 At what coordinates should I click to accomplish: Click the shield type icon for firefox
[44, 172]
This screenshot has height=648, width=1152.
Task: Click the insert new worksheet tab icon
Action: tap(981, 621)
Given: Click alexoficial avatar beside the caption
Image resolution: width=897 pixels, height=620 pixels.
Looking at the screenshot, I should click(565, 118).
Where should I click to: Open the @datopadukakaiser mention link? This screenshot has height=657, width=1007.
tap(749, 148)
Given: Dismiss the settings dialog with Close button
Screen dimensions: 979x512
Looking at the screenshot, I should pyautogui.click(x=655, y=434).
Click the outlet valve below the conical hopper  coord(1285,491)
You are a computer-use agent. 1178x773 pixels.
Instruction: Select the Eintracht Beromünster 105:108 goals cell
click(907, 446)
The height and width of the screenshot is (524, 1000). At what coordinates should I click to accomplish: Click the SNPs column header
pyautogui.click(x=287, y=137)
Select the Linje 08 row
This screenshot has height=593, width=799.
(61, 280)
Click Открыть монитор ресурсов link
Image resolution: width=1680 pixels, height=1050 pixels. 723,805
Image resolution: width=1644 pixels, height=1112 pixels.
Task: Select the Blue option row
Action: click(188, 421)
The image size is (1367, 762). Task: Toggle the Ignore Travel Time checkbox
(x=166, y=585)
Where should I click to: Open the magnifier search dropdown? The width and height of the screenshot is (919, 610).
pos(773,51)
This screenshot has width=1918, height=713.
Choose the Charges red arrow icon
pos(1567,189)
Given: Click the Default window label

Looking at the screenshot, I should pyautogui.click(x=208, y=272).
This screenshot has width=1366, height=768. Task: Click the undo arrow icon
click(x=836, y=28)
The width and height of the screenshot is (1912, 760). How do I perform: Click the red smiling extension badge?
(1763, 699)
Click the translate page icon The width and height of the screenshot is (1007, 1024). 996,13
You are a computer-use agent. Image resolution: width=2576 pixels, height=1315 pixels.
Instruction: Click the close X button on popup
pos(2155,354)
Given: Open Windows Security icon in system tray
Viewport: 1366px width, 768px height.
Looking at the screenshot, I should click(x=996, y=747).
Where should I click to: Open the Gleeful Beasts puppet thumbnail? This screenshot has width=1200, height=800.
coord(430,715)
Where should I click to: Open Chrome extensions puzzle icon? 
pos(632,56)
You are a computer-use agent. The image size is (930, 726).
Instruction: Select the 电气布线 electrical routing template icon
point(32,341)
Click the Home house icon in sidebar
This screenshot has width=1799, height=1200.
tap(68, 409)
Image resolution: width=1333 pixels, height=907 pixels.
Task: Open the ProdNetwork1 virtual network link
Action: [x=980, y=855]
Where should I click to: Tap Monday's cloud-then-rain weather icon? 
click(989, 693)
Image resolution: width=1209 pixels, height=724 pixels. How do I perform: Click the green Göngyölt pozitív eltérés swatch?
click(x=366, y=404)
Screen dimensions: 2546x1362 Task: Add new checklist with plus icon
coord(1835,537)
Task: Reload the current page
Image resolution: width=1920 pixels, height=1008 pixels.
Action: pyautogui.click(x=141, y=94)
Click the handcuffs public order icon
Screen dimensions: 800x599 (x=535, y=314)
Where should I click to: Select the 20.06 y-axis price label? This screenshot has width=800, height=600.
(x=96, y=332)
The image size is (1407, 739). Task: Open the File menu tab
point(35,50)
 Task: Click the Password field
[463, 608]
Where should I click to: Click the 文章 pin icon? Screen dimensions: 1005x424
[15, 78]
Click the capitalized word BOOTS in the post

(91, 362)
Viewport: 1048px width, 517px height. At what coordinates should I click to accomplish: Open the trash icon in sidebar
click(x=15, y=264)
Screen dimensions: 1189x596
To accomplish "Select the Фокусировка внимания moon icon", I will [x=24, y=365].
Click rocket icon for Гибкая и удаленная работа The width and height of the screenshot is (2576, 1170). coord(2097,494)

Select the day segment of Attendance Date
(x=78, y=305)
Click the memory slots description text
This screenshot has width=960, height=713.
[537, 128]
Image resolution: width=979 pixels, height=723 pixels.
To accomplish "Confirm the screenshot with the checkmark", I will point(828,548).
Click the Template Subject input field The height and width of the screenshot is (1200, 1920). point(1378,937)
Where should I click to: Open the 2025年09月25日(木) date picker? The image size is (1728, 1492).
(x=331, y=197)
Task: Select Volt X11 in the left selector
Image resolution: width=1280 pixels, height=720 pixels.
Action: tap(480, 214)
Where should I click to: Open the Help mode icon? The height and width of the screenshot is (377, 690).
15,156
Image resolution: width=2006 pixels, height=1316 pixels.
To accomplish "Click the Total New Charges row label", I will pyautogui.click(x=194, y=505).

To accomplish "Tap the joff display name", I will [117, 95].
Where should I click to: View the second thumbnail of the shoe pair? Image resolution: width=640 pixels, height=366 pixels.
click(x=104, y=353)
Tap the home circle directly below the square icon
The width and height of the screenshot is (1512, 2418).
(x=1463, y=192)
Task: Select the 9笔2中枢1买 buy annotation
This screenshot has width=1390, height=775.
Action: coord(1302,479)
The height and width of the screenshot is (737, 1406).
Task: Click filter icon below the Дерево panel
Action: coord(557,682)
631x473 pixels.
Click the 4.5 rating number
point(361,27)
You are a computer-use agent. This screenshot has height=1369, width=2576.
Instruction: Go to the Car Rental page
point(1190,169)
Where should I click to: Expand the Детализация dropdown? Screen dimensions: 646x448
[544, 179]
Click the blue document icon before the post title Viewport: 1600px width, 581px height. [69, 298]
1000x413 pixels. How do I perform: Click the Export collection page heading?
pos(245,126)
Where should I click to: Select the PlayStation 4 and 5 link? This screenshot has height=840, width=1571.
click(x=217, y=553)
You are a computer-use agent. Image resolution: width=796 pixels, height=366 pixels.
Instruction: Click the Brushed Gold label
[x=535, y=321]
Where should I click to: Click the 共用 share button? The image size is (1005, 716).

_ _ _ _ _

▸ **AIM**
Please rewrite the listing above with every "dropdown" changed to "drop-down menu" and everything else unchanged.

▸ **ANSWER TO THE PROBLEM**
 At what coordinates should I click to accomplish: Click the shield type icon for firefox
[44, 172]
This screenshot has height=648, width=1152.
Task: Click the insert new worksheet tab icon
Action: tap(981, 621)
Given: Click alexoficial avatar beside the caption
Image resolution: width=897 pixels, height=620 pixels.
Looking at the screenshot, I should click(565, 118).
Where should I click to: Open the @datopadukakaiser mention link? This screenshot has height=657, width=1007.
tap(749, 148)
Given: Dismiss the settings dialog with Close button
Screen dimensions: 979x512
Looking at the screenshot, I should pyautogui.click(x=655, y=434).
Click the outlet valve below the conical hopper  coord(1285,491)
You are a computer-use agent. 1178x773 pixels.
Instruction: Select the Eintracht Beromünster 105:108 goals cell
click(907, 446)
The height and width of the screenshot is (524, 1000). At what coordinates should I click to accomplish: Click the SNPs column header
pyautogui.click(x=287, y=137)
Select the Linje 08 row
This screenshot has height=593, width=799.
(61, 280)
Click Открыть монитор ресурсов link
Image resolution: width=1680 pixels, height=1050 pixels. 723,805
Image resolution: width=1644 pixels, height=1112 pixels.
Task: Select the Blue option row
Action: click(188, 421)
The image size is (1367, 762). Task: Toggle the Ignore Travel Time checkbox
(x=166, y=585)
Where should I click to: Open the magnifier search drop-down menu? The width and height of the screenshot is (919, 610).
pos(773,51)
This screenshot has width=1918, height=713.
Choose the Charges red arrow icon
pos(1567,189)
Given: Click the Default window label

Looking at the screenshot, I should pyautogui.click(x=208, y=272).
This screenshot has width=1366, height=768. Task: Click the undo arrow icon
click(x=836, y=28)
The width and height of the screenshot is (1912, 760). How do I perform: Click the red smiling extension badge?
(1763, 699)
Click the translate page icon The width and height of the screenshot is (1007, 1024). 996,13
You are a computer-use agent. Image resolution: width=2576 pixels, height=1315 pixels.
Instruction: Click the close X button on popup
pos(2155,354)
Given: Open Windows Security icon in system tray
Viewport: 1366px width, 768px height.
Looking at the screenshot, I should click(x=996, y=747).
Where should I click to: Open the Gleeful Beasts puppet thumbnail? This screenshot has width=1200, height=800.
coord(430,715)
Where should I click to: Open Chrome extensions puzzle icon? 
pos(632,56)
You are a computer-use agent. The image size is (930, 726).
Instruction: Select the 电气布线 electrical routing template icon
point(32,341)
Click the Home house icon in sidebar
This screenshot has width=1799, height=1200.
tap(68, 409)
Image resolution: width=1333 pixels, height=907 pixels.
Task: Open the ProdNetwork1 virtual network link
Action: [x=980, y=855]
Where should I click to: Tap Monday's cloud-then-rain weather icon? 
click(989, 693)
Image resolution: width=1209 pixels, height=724 pixels. How do I perform: Click the green Göngyölt pozitív eltérés swatch?
click(x=366, y=404)
Screen dimensions: 2546x1362 Task: Add new checklist with plus icon
coord(1835,537)
Task: Reload the current page
Image resolution: width=1920 pixels, height=1008 pixels.
Action: pyautogui.click(x=141, y=94)
Click the handcuffs public order icon
Screen dimensions: 800x599 (x=535, y=314)
Where should I click to: Select the 20.06 y-axis price label? This screenshot has width=800, height=600.
(x=96, y=332)
The image size is (1407, 739). Task: Open the File menu tab
point(35,50)
 Task: Click the Password field
[463, 608]
Where should I click to: Click the 文章 pin icon? Screen dimensions: 1005x424
[15, 78]
Click the capitalized word BOOTS in the post

(91, 362)
Viewport: 1048px width, 517px height. At what coordinates should I click to accomplish: Open the trash icon in sidebar
click(x=15, y=264)
Screen dimensions: 1189x596
To accomplish "Select the Фокусировка внимания moon icon", I will [x=24, y=365].
Click rocket icon for Гибкая и удаленная работа The width and height of the screenshot is (2576, 1170). coord(2097,494)

Select the day segment of Attendance Date
(x=78, y=305)
Click the memory slots description text
This screenshot has width=960, height=713.
[537, 128]
Image resolution: width=979 pixels, height=723 pixels.
To accomplish "Confirm the screenshot with the checkmark", I will point(828,548).
Click the Template Subject input field The height and width of the screenshot is (1200, 1920). point(1378,937)
Where should I click to: Open the 2025年09月25日(木) date picker? The image size is (1728, 1492).
(x=331, y=197)
Task: Select Volt X11 in the left selector
Image resolution: width=1280 pixels, height=720 pixels.
Action: tap(480, 214)
Where should I click to: Open the Help mode icon? The height and width of the screenshot is (377, 690).
15,156
Image resolution: width=2006 pixels, height=1316 pixels.
To accomplish "Click the Total New Charges row label", I will pyautogui.click(x=194, y=505).

To accomplish "Tap the joff display name", I will [117, 95].
Where should I click to: View the second thumbnail of the shoe pair? Image resolution: width=640 pixels, height=366 pixels.
click(x=104, y=353)
Tap the home circle directly below the square icon
The width and height of the screenshot is (1512, 2418).
(x=1463, y=192)
Task: Select the 9笔2中枢1买 buy annotation
This screenshot has width=1390, height=775.
Action: coord(1302,479)
The height and width of the screenshot is (737, 1406).
Task: Click filter icon below the Дерево panel
Action: coord(557,682)
631x473 pixels.
Click the 4.5 rating number
point(361,27)
You are a computer-use agent. This screenshot has height=1369, width=2576.
Instruction: Go to the Car Rental page
point(1190,169)
Where should I click to: Expand the Детализация drop-down menu? Screen dimensions: 646x448
[544, 179]
Click the blue document icon before the post title Viewport: 1600px width, 581px height. [69, 298]
1000x413 pixels. How do I perform: Click the Export collection page heading?
pos(245,126)
Where should I click to: Select the PlayStation 4 and 5 link? This screenshot has height=840, width=1571.
click(x=217, y=553)
You are a computer-use agent. Image resolution: width=796 pixels, height=366 pixels.
Instruction: Click the Brushed Gold label
[x=535, y=321]
Where should I click to: Click the 共用 share button? The image size is (1005, 716).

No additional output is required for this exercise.